Vendor Neutral File Formats?

Comments Filter:
  • by ilithiiri (836229) on Friday December 31, 2004 @11:54AM (#11227989) Homepage Journal
    and we, unfortunately, use _all_ the formats known to the world.

    I've already tried to encourage the adoption of hassle-free formats (rtf, html, TXT, whatever).. they don't pass.

    It seems that people simply can't get it.
    Unfortunately.
  • by GoofyBoy (44399) on Friday December 31, 2004 @12:10PM (#11228079) Journal

    There could be a huge number of different files you need. CAD files, images, Powerpoint presentations, complex spreadsheets will all mess up any format you can come up with (eg HTML). How would you even edit some of these things?

    Even OpenOffice formats are not vendor neutral, you have only one product out there that really uses it.
  • by Alpha27 (211269) on Friday December 31, 2004 @12:21PM (#11228134)
    The idea of switching applications for people can be a task no one wants to undertake for many two reasons.

    Comfort level:
    It's like having designers switch from Photoshop to The GIMP, or MS Word to OO Writer. Granted, the apps accomplish the same thing, but it's not the *same* program. People will resist the change because they know how to use the first program, and the reason for the change isn't a concern for them.

    Dominance:
    Going vendor neutral when the major still use vendor specific requires you to see if your users use vendor specific features that are not available in the neutral. If those features aren't there, then what do you do? Write code to compenstate for the feature, or get plugins, or do nothing if there's nothing you can do. Are there tools that can do as good a job as the old tools, to work in this neutral envirnoment?

    It would help more if you stated your case in more detail.
  • Re:Hmmm. (Score:3, Insightful)

    by fm6 (162816) on Friday December 31, 2004 @12:50PM (#11228354) Homepage Journal
    XML isn't a format. It's a language for creating formats. Saying "we'll use XML" is like saying "we'll use an SQL database". It's a step, but only a small one. The big decisions remain.
  • Re:OpenOffice (Score:4, Insightful)

    by fm6 (162816) on Friday December 31, 2004 @12:53PM (#11228380) Homepage Journal
    Well, that's not exactly "vendor neutral", since only one vendor supports it. Of course, that one vendor is an open-source project, and the format is well-documented XML. So if you want to break out of the Microsoft orbit, it's the obvious first choice.
  • Re:Hmmm. (Score:4, Insightful)

    by pauljlucas (529435) on Friday December 31, 2004 @12:55PM (#11228396) Homepage Journal
    XML maybe?
    XML without a schema (and applications that can understand it) is useless. One needs something like DocBook [oasis-open.org].
  • by moreati (119629) <alex@moreati.org.uk> on Friday December 31, 2004 @12:59PM (#11228417) Homepage
    Avoiding vendor lockin is of course A Good Thing. However, as others have said, there is no format completely vendor neutral - each platform has it's own set of unique features that don't translate directly and must be stored somewhere in an extension or custom tag. I'm certain the OASIS/OOo format has a few StarOfficeisms in it.
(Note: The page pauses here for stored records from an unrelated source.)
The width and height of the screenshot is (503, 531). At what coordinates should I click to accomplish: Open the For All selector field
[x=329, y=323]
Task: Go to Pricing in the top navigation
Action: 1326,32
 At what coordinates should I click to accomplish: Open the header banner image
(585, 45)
    What matters is that the data you own is readly transformable into a Fully Open and documented format independant of your chosen platform, normally (but not necessarily) this will mean your native format is Fully Open and documented. This includes all data, styling, formatting, metadata and interrelationships. Bascially you should be able to quickly jump ship, even if your vendor has been wiped of the earth or there are legal/technical issues preventing you from running the original platform, without loss or 'damage' of any information. There must be at least one other clear route to all your information, completely bypassing the original platform.

    As an example .doc would be unsuitable since the format is undocumented and you would be reliant on the correct version of office to correctly and completely read/export it, hence you would depend on Microsoft.
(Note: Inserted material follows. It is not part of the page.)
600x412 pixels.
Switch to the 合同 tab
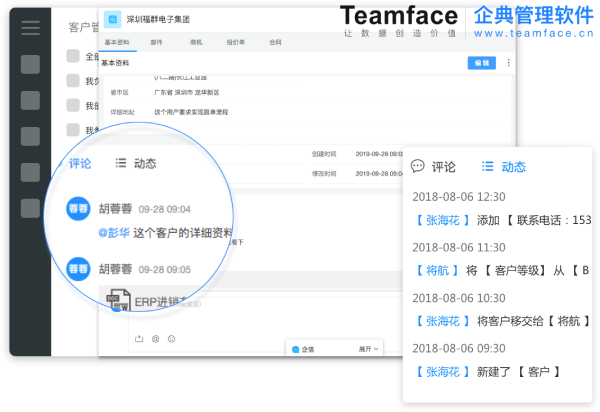coord(275,43)
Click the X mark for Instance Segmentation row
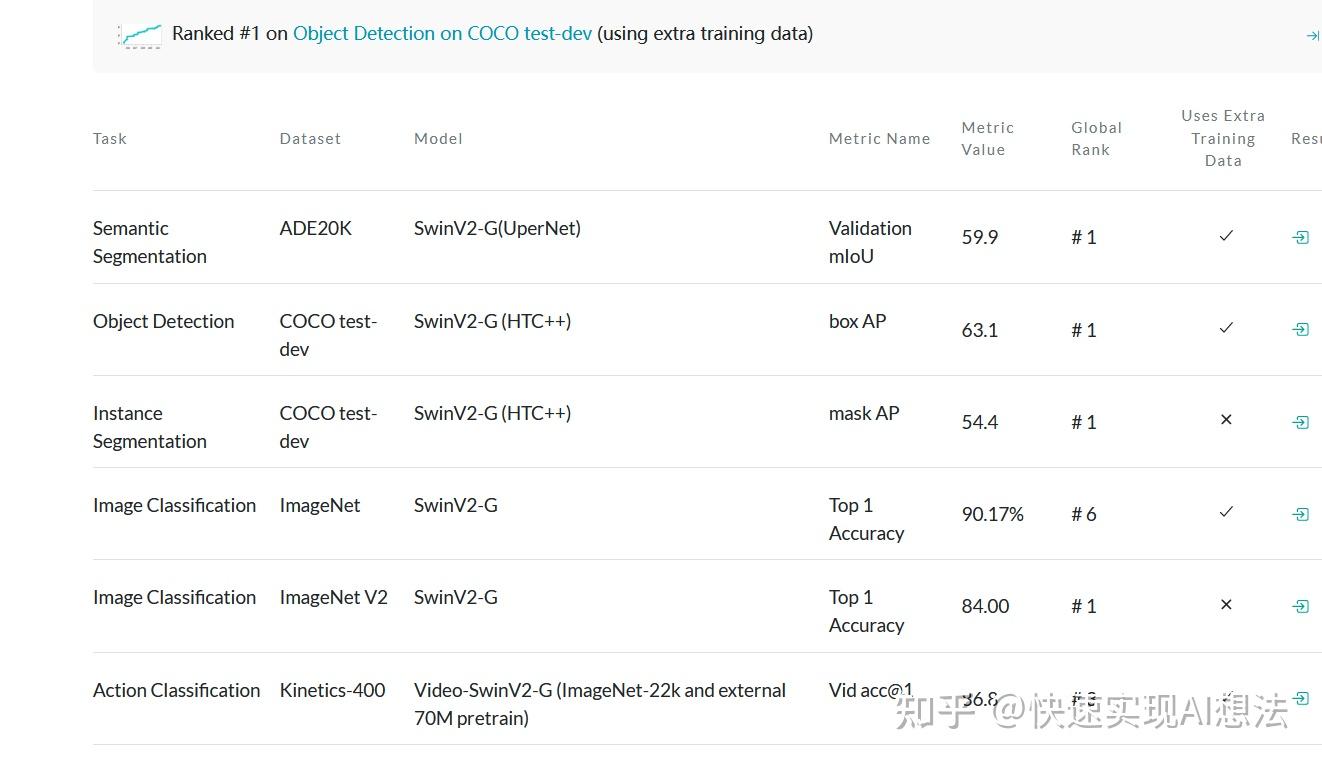 tap(1225, 420)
    Similarly prior to it's released as open source software and even immediately after .sxw would have been unsuitable (even though it was 'just zipped xml'), since OOo/StarOffice were the only way of performing any completely trustworthy export. Now the format is formally documented and independant tools exist it is suitable.

    There are grey areas such as databases, which have no common datafile format but do expose Fully Open interfaces such as ODBC or JDBC.

    With this in mind I would argue that forcing everyone to save documents in 'basic' formats such as HTML and RTF is counterproductive, they lack wide support for features such styling and precise page layout. Any format will do as long as you can readily, fully & demonstratably extract all your information, independantly of the platform that created it.

    Alex
  • by GoofyBoy (44399) on Friday December 31, 2004 @01:09PM (#11228480) Journal
    Umm... you a moving from a vendor-specific system to in-house expertise-specific system.

  • by fm6 (162816) on Friday December 31, 2004 @01:12PM (#11228499) Homepage Journal
    You think RTF is "vendor neutral"? It's simply a 7-bit-safe version of Word's native format. There are lots of third-party tools that read and write RTF, but the same is true of Word native. Either way, you run up against all the formatting issues you always get when you're importing and exporting unstructured formats.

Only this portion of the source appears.